God is also, somehow, ours. This doesn’t mean that God belongs to us, that we can lay some exclusive claim to God, or that God is a thing we possess. To the contrary! If we’re to be who we’re meant to be, we must put no obstacles in the way of God completely holding and possessing us! God is ours, then, means that God is for us. God has planned, desired and willed love, goodness and grace for us. Which is to say: God has planned, desired and willed God’s own life for us. God is ours because the ground of our being and our becoming is in God. God is ours because God loves us and has given us all that we are. God is ours because we belong to God. God is ours because God is love.

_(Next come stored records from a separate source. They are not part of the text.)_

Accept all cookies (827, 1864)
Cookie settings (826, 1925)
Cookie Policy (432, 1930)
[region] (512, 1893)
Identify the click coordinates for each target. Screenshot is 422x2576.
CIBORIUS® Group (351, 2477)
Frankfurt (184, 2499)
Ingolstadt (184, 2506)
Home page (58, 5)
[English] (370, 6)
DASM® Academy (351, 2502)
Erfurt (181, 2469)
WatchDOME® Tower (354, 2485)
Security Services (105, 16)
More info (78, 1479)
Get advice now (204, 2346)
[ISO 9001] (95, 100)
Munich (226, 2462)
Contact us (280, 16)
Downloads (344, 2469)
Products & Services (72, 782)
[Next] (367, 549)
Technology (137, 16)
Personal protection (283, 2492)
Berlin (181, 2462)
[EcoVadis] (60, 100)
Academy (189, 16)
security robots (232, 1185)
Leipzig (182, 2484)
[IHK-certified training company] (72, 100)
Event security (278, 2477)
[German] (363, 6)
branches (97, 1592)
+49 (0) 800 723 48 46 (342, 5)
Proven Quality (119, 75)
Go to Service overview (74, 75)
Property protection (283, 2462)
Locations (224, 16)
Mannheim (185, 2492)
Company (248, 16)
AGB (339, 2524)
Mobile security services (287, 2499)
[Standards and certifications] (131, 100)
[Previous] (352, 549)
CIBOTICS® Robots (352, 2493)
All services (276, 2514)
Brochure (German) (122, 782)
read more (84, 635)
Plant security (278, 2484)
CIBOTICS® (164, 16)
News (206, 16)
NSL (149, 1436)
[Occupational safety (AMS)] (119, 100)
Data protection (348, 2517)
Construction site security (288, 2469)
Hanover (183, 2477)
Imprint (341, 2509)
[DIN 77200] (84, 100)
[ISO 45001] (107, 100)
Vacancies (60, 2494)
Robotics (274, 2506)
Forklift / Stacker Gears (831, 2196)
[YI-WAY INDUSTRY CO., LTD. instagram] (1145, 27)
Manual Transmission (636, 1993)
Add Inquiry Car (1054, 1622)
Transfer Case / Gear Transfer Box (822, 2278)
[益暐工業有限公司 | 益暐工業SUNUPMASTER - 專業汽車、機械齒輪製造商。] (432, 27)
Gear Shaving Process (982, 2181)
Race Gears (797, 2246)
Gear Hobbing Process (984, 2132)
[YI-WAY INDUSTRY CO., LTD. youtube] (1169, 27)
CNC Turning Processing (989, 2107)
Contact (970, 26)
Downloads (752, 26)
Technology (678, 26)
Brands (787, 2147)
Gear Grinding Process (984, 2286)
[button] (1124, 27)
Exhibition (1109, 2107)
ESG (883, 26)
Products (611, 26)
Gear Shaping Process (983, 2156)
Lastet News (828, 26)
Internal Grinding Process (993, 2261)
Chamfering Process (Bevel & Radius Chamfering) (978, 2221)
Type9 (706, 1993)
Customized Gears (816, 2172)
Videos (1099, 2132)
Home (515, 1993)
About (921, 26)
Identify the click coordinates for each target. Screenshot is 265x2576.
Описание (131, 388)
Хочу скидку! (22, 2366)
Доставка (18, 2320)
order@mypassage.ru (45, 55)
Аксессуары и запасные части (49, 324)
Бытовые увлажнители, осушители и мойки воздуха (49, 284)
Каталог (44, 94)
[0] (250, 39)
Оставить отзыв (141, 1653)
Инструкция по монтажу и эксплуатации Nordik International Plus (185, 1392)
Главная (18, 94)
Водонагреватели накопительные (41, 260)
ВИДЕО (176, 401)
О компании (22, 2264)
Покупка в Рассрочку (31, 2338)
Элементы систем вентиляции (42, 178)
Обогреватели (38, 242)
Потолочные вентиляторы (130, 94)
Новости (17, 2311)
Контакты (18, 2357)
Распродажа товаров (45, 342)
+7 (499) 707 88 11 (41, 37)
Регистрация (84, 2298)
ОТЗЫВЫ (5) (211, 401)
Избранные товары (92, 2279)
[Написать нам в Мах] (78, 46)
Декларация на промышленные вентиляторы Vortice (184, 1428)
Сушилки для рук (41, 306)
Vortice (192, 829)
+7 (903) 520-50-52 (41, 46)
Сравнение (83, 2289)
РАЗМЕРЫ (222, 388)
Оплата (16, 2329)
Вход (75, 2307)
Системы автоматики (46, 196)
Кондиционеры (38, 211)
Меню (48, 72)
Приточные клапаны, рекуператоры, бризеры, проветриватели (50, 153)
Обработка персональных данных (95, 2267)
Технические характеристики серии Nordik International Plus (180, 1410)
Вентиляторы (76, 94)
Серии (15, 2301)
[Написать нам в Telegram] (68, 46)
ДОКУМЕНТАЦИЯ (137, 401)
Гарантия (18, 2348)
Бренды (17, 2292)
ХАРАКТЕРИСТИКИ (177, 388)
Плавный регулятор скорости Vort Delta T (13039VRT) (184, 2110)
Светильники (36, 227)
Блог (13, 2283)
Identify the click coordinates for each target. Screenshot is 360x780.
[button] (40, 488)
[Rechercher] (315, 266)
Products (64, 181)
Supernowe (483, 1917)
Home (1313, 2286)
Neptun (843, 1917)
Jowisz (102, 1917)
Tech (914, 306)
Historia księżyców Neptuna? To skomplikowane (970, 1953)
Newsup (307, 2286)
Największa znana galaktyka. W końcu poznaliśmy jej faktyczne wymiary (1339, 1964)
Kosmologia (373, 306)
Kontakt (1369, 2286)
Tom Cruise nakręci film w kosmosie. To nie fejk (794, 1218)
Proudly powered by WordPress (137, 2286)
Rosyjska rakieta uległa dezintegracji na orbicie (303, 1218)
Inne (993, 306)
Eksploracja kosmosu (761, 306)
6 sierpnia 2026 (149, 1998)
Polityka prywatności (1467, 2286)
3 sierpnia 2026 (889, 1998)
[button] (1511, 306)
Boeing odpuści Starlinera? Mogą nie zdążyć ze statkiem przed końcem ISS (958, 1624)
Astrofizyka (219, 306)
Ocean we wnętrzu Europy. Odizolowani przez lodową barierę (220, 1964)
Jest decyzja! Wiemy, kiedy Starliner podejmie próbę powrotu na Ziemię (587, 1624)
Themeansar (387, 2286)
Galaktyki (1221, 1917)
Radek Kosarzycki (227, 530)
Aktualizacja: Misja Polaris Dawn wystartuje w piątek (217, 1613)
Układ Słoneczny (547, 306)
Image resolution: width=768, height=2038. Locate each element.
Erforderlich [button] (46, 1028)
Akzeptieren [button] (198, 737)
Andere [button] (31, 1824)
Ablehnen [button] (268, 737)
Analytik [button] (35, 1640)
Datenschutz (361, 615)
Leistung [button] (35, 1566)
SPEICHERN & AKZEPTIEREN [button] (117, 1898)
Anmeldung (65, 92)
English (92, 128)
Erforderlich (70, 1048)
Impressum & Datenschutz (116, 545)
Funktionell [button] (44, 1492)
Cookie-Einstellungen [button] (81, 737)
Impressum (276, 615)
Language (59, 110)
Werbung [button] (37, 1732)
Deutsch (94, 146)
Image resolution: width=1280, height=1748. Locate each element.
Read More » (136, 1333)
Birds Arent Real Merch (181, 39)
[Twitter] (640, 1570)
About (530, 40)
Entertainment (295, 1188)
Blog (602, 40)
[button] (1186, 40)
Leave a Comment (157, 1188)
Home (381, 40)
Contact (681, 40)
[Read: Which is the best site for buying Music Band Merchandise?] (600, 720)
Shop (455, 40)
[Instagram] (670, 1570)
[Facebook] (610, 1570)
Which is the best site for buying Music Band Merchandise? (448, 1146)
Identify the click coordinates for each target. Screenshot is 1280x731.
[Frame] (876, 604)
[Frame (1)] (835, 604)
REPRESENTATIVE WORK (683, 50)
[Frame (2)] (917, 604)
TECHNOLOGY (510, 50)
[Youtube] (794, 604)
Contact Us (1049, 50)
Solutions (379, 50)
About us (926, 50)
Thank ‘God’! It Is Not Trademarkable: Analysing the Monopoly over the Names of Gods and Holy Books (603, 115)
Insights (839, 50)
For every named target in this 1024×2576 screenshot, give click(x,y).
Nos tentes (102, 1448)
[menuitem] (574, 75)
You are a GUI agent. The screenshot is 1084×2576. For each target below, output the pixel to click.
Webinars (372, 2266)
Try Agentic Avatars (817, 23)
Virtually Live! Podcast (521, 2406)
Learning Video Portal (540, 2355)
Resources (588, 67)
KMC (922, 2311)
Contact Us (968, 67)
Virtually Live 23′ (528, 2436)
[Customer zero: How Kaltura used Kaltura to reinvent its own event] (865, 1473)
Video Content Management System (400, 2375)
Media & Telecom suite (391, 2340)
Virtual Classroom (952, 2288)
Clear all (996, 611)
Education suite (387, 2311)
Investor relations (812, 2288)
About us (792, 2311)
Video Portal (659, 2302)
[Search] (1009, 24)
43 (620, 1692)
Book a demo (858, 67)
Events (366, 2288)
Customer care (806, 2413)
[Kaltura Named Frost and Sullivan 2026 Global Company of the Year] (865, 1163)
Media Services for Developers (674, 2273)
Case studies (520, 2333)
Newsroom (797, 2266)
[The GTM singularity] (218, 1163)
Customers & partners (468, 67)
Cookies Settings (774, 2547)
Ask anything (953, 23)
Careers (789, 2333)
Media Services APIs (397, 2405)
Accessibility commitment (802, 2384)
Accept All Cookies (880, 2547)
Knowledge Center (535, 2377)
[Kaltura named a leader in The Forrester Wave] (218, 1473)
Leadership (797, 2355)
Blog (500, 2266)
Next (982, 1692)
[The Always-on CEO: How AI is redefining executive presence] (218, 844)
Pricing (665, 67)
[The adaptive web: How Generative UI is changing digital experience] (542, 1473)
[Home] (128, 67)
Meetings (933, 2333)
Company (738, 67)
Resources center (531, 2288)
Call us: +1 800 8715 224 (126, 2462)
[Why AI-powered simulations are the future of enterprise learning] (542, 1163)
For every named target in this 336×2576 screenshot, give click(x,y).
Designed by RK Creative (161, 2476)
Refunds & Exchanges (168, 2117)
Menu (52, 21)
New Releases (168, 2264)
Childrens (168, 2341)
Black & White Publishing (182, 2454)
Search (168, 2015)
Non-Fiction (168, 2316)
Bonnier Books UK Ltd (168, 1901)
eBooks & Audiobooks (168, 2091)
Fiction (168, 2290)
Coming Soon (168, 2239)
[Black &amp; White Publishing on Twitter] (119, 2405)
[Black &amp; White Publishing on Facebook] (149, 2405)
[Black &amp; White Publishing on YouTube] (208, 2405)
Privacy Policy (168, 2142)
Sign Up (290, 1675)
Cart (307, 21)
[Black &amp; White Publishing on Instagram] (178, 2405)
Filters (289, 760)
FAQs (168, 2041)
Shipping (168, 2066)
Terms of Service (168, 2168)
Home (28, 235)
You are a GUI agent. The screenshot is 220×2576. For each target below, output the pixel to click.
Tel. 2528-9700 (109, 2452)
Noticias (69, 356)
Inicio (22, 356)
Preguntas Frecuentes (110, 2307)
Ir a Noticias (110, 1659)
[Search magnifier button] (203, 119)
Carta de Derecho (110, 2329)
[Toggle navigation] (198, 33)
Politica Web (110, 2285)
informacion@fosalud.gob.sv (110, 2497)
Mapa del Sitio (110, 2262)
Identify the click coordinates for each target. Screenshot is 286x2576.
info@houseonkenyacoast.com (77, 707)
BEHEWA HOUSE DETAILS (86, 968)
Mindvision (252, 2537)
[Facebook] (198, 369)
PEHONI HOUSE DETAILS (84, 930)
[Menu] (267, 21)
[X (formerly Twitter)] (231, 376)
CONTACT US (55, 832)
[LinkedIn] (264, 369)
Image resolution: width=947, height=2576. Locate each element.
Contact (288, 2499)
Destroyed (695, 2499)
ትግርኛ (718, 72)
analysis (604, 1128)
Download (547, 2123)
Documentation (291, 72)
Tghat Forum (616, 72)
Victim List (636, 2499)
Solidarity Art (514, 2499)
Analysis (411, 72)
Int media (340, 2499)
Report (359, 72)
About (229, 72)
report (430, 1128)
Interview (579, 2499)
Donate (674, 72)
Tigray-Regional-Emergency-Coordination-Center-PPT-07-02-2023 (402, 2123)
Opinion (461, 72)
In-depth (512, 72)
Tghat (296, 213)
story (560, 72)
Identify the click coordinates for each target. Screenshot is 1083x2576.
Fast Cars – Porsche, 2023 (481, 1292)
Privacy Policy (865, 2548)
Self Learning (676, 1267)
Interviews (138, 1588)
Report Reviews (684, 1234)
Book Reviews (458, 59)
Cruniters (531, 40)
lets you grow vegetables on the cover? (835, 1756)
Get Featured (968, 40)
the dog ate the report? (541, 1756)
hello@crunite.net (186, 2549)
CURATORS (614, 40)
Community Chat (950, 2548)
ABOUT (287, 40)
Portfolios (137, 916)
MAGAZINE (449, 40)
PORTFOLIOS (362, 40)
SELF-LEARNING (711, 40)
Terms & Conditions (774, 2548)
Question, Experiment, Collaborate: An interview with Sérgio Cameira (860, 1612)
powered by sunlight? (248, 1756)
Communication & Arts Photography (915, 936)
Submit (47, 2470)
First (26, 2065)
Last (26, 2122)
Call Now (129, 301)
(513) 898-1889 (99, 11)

These realities of God’s Oneness and God’s lovely, lovable and loving ourness are realities we need to hear, which is to say, they are things to which we need to hearken, to listen…because if we’re actually listening, if we’re actually being attentive to the Heart of Love from which all things spring, then we’ll respond to what we hear. Moreover, we’ll respond in a way that is worthy of Love, that is, in fact Love working in and through us. The proclamation of the Shema is not, then, mere information, but a prayerful acknowledgement of a reality of relationship that necessarily comes from Love and blossoms into love: love of God, and love of neighbor.

Technically, you might say, technically the first commandment is to Love God, and the second is to Love Neighbor. But I think Jesus’ quoting of the Shema reveals that it undergirds both commandments: that the Shema is the condition that makes the commandments possible; the Shema is the wellspring from which they come.

Hearkening today, particularly in prayer, to the fundamental Reality of Love that is God’s nature—to the One who is Lover and Beloved and the Love they share—how might we be transformed more fully into Love’s own likeness?